В этом мире ничего не осталось.

Всё что есть — красно-жёлтые пески, ревущие бури, злые чудовища — тени с человеческими очертаниями. На самом деле, даже в древних мифах и сказках сложно отыскать существ злее и беспощаднее чем эти, похожие на людей.

Мир ограничился. Мир вымер. Исчезла жизнь.

Говорят, мы выживаем. “Выживание — слишком метафоричный и героический термин для того, чем занимаются местные обитатели. Выживание — слово, в котором полно надежды, упования на будущее — в этом мире, в нашем мире надежды уже не осталось.

Завтра не будет светлым. И ветер уже не переменится. И на круги своя уже никто и никогда не вернётся — потому как больше некуда возвращаться.

Мы сожгли свой дом. Мы убили наших детей. Мы убиваем друг друга, а те кто умнее убивают себя.

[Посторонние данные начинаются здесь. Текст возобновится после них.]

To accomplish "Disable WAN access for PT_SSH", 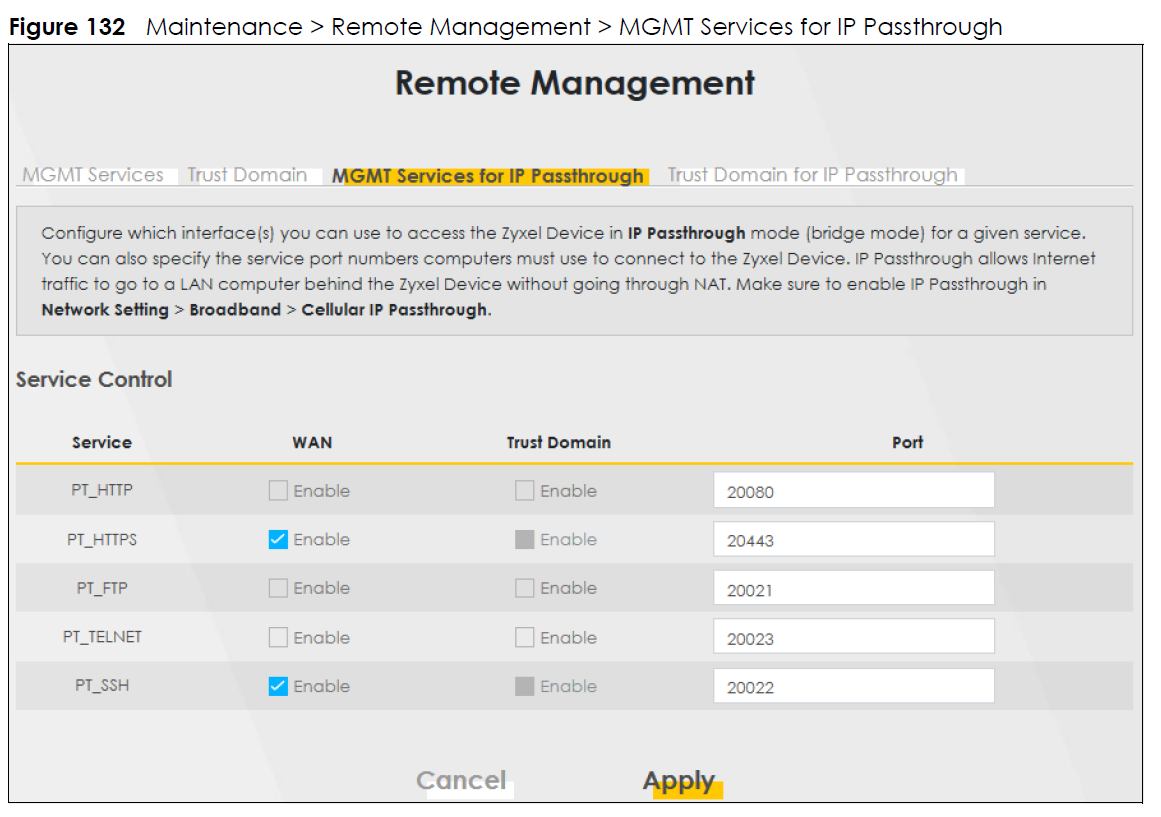I will click(x=278, y=687).
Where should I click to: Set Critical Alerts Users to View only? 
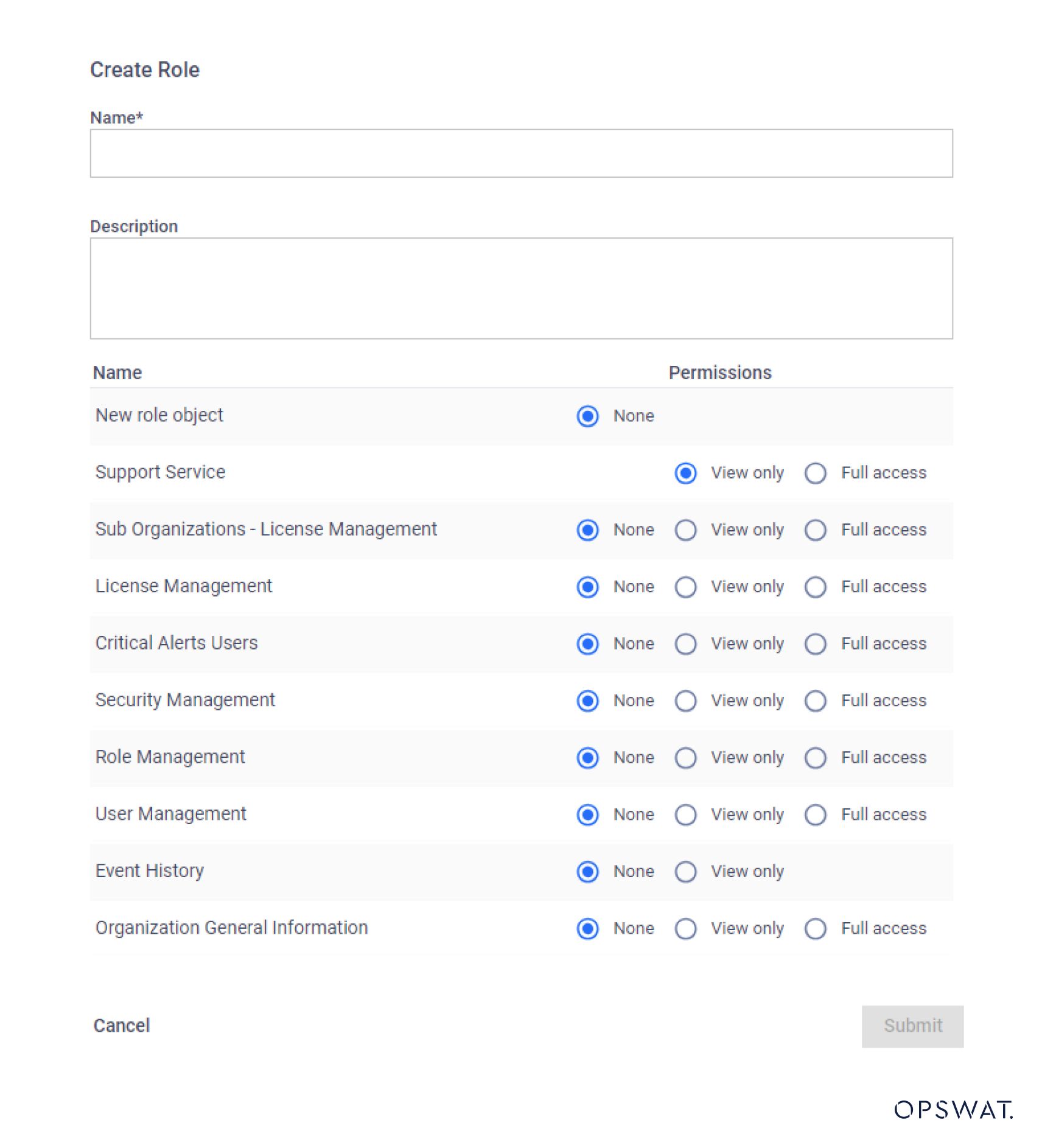685,644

Мы не выживаем — мы доживаем. Мы существуем. Карабкаемся вверх по песчаной раскалённой дюне, радиоактивной как броневые пластины на ядерном реакторе, мы загребаем красный колючий песок высохшими пальцами, мы — в ожогах, ссадинах, в солнечных подпалинах, в тёмных пятнах на шкуре, со слезящимися глазами и сгнившими зубами. Наши кости похожи на прах. Наша плоть напоминает горелую резину. Наши души выжжены дотла и вера, которой было так много в мире “до”, в этом мире покинула человечество.

И всё равно мы ползём вверх по красной дюне, упорно и настойчиво царапая ладони и колени о песок, что скорее похож на наждак и острые зубья ножовки, — ползём бесцельно и лениво, как ящерицы на полуденное солнце. А дюна осыпается под нашими руками, вытекает как вода, как вода сквозь пальцы.

Воды осталось так мало. Она отравлена и привкус у неё железный, немного солёный и горчащий — в воде яд наших разлагающихся тел и маслянистые пятна топлива, крови наших боготворимых машин.

Ползти на брюхе по пустошам — любимое занятие народца из мира “после”. Ползти вникуда — к мареву над кромкой песчаных холмов на горизонте, к дрожащей красной дымке подымающейся с края мира бури, к миражам, что напоминают скалы Цитадели или невиданные зелёные сады земли Тысячи Матерей.

Каждый выдумывает себе призрака по нраву. Только это и помогает не свихнуться окончательно. Сошедших с ума и немощных злой на человечество мир “после” забирает без лишних сомнений.

Красная злая пустыня глотает своих провинившихся сыновей.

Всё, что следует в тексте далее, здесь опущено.